### Work item
Reproduce the material that follows, please, but only from its first line to the line containing "野菜 (1153, 1323)", inclusive.

= Beginning of Section =

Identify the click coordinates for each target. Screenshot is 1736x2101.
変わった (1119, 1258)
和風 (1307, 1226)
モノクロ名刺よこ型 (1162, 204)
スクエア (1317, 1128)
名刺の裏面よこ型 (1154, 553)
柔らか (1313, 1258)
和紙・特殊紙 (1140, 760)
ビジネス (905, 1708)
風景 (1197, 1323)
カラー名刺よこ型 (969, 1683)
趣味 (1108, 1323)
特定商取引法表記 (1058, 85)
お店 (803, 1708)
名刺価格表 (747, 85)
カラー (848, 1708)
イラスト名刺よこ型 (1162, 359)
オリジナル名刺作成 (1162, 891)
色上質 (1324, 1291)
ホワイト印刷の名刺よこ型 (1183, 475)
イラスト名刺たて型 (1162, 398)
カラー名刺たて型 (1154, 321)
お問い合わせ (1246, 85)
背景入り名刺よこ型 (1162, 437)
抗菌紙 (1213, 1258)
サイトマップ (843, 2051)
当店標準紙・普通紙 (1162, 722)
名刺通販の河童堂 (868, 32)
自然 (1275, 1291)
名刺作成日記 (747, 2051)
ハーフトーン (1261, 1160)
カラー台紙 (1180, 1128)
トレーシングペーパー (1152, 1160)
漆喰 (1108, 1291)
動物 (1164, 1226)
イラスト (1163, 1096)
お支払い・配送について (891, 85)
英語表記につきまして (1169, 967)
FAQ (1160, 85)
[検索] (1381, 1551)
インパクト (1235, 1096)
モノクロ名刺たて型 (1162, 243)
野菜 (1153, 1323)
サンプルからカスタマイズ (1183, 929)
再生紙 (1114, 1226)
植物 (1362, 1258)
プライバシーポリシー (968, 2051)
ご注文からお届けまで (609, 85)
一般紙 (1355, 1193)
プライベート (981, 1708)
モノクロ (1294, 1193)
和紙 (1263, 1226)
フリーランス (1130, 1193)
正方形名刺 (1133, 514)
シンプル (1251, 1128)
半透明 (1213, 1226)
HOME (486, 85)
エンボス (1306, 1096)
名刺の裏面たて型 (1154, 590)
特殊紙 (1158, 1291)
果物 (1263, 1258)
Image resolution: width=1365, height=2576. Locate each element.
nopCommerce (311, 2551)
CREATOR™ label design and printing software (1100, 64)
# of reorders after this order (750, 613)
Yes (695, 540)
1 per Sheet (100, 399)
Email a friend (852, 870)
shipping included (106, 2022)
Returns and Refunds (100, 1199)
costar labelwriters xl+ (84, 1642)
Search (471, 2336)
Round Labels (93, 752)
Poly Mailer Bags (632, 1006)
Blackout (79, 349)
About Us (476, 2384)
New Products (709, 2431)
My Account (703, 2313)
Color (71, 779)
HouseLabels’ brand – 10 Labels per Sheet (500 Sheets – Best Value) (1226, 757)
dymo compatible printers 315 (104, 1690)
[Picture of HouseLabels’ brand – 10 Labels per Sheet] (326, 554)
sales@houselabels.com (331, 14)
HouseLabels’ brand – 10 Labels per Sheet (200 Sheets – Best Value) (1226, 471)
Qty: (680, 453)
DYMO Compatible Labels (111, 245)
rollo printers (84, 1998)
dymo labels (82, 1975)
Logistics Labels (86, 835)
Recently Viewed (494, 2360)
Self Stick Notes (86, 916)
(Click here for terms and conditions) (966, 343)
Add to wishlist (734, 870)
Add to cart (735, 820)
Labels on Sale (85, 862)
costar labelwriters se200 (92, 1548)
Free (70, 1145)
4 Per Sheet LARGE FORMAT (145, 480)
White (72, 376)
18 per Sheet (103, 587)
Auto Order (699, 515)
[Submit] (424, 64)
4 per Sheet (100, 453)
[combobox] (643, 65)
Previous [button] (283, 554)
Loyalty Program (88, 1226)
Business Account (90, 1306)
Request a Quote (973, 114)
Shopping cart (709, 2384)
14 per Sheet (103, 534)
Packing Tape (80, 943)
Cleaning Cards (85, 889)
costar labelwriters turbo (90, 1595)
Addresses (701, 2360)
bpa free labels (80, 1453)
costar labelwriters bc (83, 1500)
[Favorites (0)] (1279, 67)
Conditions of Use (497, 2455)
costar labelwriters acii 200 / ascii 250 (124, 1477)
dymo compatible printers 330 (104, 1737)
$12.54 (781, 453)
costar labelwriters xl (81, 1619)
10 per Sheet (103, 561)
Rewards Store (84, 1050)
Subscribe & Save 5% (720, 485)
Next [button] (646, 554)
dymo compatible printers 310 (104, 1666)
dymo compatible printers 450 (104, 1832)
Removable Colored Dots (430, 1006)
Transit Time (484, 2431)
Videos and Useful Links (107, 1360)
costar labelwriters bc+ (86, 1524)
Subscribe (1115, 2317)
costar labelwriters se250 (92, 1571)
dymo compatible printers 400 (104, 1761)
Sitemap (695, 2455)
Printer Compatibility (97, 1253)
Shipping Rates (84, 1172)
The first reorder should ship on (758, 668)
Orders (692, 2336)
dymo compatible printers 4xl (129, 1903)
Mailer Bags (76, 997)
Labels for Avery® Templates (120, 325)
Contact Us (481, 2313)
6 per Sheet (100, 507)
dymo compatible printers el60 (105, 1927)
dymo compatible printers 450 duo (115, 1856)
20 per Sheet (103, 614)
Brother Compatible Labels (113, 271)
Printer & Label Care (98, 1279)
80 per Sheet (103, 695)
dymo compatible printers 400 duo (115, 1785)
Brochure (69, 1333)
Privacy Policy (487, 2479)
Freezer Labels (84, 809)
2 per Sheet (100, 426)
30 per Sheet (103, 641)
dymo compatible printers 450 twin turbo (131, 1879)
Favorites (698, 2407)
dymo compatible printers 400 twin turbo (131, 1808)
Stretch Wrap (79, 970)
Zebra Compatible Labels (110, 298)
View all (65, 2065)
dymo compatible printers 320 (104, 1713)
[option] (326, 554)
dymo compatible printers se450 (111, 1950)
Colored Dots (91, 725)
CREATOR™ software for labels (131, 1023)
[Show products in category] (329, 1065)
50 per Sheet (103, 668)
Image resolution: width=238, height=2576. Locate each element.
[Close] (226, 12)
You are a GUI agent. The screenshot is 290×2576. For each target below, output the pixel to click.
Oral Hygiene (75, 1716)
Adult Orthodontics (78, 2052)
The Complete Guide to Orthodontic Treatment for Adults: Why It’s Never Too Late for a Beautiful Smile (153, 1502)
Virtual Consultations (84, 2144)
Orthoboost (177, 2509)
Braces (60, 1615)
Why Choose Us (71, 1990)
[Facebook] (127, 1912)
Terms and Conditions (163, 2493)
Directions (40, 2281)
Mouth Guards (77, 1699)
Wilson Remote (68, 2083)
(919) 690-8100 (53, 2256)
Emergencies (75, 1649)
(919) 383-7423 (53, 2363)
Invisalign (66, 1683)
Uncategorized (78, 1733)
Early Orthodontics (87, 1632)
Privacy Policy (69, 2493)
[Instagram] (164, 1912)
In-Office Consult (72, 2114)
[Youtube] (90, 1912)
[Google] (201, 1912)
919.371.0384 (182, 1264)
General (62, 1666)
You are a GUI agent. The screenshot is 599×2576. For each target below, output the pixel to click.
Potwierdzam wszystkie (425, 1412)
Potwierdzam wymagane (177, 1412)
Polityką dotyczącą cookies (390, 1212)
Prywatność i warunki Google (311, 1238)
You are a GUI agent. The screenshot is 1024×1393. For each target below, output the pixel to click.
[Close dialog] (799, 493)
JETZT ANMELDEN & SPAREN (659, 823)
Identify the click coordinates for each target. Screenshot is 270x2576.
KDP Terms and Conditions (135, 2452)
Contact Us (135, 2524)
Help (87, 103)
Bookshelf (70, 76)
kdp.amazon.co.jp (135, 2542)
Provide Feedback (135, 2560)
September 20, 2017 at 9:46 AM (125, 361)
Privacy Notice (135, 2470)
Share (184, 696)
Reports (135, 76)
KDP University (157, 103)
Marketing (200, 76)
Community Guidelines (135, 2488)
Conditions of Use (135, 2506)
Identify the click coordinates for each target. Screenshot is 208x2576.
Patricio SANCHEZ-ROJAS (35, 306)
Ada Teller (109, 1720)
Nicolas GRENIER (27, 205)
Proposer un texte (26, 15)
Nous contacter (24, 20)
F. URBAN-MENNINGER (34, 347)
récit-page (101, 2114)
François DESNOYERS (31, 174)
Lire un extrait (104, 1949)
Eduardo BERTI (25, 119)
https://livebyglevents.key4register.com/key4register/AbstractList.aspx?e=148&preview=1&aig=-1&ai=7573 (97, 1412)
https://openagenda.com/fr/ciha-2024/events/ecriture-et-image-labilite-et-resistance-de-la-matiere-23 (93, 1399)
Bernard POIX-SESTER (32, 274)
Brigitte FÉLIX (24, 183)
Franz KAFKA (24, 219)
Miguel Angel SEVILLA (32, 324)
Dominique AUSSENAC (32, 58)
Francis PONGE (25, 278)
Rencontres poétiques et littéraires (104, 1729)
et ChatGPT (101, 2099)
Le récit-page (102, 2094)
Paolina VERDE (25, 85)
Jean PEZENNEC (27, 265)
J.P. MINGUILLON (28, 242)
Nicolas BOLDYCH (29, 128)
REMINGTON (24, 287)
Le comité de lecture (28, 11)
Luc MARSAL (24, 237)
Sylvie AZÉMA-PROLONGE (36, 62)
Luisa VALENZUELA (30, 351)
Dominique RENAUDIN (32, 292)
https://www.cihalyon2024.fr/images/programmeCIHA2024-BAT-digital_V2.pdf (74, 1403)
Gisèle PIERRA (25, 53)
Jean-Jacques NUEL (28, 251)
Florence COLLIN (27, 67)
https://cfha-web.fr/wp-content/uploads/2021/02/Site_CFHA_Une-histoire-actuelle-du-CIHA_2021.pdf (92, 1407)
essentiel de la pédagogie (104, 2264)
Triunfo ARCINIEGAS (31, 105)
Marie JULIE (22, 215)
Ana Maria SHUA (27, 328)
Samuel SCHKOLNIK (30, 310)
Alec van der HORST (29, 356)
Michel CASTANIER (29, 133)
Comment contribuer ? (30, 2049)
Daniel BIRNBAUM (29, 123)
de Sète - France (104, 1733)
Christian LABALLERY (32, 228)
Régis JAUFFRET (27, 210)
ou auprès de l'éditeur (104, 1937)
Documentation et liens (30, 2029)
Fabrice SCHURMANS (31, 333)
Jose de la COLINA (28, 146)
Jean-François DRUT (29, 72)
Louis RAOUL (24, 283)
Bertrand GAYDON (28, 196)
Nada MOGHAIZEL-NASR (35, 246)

= End of Section =

### Completed exercise
Identify the click coordinates for each target. Screenshot is 1736x2101.
変わった (1119, 1258)
和風 (1307, 1226)
モノクロ名刺よこ型 (1162, 204)
スクエア (1317, 1128)
名刺の裏面よこ型 (1154, 553)
柔らか (1313, 1258)
和紙・特殊紙 (1140, 760)
ビジネス (905, 1708)
風景 (1197, 1323)
カラー名刺よこ型 (969, 1683)
趣味 (1108, 1323)
特定商取引法表記 (1058, 85)
お店 (803, 1708)
名刺価格表 (747, 85)
カラー (848, 1708)
イラスト名刺よこ型 (1162, 359)
オリジナル名刺作成 (1162, 891)
色上質 (1324, 1291)
ホワイト印刷の名刺よこ型 (1183, 475)
イラスト名刺たて型 (1162, 398)
カラー名刺たて型 (1154, 321)
お問い合わせ (1246, 85)
背景入り名刺よこ型 (1162, 437)
抗菌紙 (1213, 1258)
サイトマップ (843, 2051)
当店標準紙・普通紙 (1162, 722)
名刺通販の河童堂 (868, 32)
自然 (1275, 1291)
名刺作成日記 (747, 2051)
ハーフトーン (1261, 1160)
カラー台紙 (1180, 1128)
トレーシングペーパー (1152, 1160)
漆喰 (1108, 1291)
動物 (1164, 1226)
イラスト (1163, 1096)
お支払い・配送について (891, 85)
英語表記につきまして (1169, 967)
FAQ (1160, 85)
[検索] (1381, 1551)
インパクト (1235, 1096)
モノクロ名刺たて型 (1162, 243)
野菜 (1153, 1323)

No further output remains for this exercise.